• [What you have to do]: Starting at the line that contains "Task: Click the Role Sort Settings button" and ending at the line that contains "This screenshot has width=700, height=336.", the lines below are to be given again exactly, with nothing added.

• [Given data]:
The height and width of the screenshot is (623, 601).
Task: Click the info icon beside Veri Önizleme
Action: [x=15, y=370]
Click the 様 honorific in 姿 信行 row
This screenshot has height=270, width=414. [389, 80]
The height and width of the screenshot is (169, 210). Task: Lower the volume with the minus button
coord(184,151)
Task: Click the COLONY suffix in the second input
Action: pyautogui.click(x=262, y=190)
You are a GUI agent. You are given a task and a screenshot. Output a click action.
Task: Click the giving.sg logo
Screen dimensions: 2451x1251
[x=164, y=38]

--

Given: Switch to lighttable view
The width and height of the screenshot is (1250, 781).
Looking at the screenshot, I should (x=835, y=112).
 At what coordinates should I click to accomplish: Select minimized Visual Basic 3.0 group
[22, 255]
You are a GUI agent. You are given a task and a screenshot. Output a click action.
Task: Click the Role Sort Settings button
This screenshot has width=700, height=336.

• [Response for this exercise]:
Task: Click the Role Sort Settings button
This screenshot has width=700, height=336.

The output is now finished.